_Work instructions_
Copy out each record below, exactly as given.

[Saved data entries]
BEGIN

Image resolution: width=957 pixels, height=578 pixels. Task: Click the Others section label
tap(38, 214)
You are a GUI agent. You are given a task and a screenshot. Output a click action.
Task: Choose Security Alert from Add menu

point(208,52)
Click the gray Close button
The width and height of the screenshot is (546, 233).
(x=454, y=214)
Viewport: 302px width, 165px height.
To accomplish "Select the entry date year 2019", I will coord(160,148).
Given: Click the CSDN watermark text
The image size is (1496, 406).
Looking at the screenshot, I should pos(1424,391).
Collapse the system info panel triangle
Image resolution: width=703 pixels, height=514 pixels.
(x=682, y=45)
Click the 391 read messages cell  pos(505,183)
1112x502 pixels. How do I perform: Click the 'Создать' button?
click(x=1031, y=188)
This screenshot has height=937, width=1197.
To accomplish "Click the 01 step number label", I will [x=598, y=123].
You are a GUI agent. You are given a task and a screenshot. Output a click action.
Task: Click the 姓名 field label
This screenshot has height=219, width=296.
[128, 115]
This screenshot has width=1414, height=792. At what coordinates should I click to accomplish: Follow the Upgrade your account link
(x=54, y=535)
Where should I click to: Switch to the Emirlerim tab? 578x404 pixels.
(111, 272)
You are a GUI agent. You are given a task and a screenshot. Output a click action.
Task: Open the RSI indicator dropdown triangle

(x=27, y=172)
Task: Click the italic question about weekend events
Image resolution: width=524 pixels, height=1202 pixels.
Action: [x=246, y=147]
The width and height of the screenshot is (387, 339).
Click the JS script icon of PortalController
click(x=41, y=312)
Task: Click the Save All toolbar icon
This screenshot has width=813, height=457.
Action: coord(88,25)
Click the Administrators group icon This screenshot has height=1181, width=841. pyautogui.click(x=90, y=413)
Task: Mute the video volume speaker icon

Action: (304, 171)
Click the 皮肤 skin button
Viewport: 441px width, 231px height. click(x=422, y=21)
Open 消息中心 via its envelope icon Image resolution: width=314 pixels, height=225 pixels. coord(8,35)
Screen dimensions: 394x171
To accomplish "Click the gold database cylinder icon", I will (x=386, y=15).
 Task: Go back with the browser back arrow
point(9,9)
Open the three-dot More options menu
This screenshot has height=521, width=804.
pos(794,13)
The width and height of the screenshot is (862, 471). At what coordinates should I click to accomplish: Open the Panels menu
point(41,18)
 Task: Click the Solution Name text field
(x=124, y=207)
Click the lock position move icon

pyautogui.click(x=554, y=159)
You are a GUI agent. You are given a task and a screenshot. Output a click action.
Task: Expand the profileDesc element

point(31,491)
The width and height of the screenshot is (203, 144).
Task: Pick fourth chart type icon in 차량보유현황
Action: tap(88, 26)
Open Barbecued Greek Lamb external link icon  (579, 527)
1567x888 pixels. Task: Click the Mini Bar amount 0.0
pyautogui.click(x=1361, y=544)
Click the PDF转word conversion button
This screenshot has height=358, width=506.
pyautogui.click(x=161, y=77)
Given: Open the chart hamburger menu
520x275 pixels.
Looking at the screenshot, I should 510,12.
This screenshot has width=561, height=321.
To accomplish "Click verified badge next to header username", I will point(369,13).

END

_Solved exercise_
Image resolution: width=957 pixels, height=578 pixels. Task: Click the Others section label
tap(38, 214)
You are a GUI agent. You are given a task and a screenshot. Output a click action.
Task: Choose Security Alert from Add menu

point(208,52)
Click the gray Close button
The width and height of the screenshot is (546, 233).
(x=454, y=214)
Viewport: 302px width, 165px height.
To accomplish "Select the entry date year 2019", I will coord(160,148).
Given: Click the CSDN watermark text
The image size is (1496, 406).
Looking at the screenshot, I should pos(1424,391).
Collapse the system info panel triangle
Image resolution: width=703 pixels, height=514 pixels.
(x=682, y=45)
Click the 391 read messages cell  pos(505,183)
1112x502 pixels. How do I perform: Click the 'Создать' button?
click(x=1031, y=188)
This screenshot has height=937, width=1197.
To accomplish "Click the 01 step number label", I will [x=598, y=123].
You are a GUI agent. You are given a task and a screenshot. Output a click action.
Task: Click the 姓名 field label
This screenshot has height=219, width=296.
[128, 115]
This screenshot has width=1414, height=792. At what coordinates should I click to accomplish: Follow the Upgrade your account link
(x=54, y=535)
Where should I click to: Switch to the Emirlerim tab? 578x404 pixels.
(111, 272)
You are a GUI agent. You are given a task and a screenshot. Output a click action.
Task: Open the RSI indicator dropdown triangle

(x=27, y=172)
Task: Click the italic question about weekend events
Image resolution: width=524 pixels, height=1202 pixels.
Action: [x=246, y=147]
The width and height of the screenshot is (387, 339).
Click the JS script icon of PortalController
click(x=41, y=312)
Task: Click the Save All toolbar icon
This screenshot has width=813, height=457.
Action: coord(88,25)
Click the Administrators group icon This screenshot has height=1181, width=841. pyautogui.click(x=90, y=413)
Task: Mute the video volume speaker icon

Action: (304, 171)
Click the 皮肤 skin button
Viewport: 441px width, 231px height. click(x=422, y=21)
Open 消息中心 via its envelope icon Image resolution: width=314 pixels, height=225 pixels. coord(8,35)
Screen dimensions: 394x171
To accomplish "Click the gold database cylinder icon", I will (x=386, y=15).
 Task: Go back with the browser back arrow
point(9,9)
Open the three-dot More options menu
This screenshot has height=521, width=804.
pos(794,13)
The width and height of the screenshot is (862, 471). At what coordinates should I click to accomplish: Open the Panels menu
point(41,18)
 Task: Click the Solution Name text field
(x=124, y=207)
Click the lock position move icon

pyautogui.click(x=554, y=159)
You are a GUI agent. You are given a task and a screenshot. Output a click action.
Task: Expand the profileDesc element

point(31,491)
The width and height of the screenshot is (203, 144).
Task: Pick fourth chart type icon in 차량보유현황
Action: tap(88, 26)
Open Barbecued Greek Lamb external link icon  (579, 527)
1567x888 pixels. Task: Click the Mini Bar amount 0.0
pyautogui.click(x=1361, y=544)
Click the PDF转word conversion button
This screenshot has height=358, width=506.
pyautogui.click(x=161, y=77)
Given: Open the chart hamburger menu
520x275 pixels.
Looking at the screenshot, I should 510,12.
This screenshot has width=561, height=321.
To accomplish "Click verified badge next to header username", I will point(369,13).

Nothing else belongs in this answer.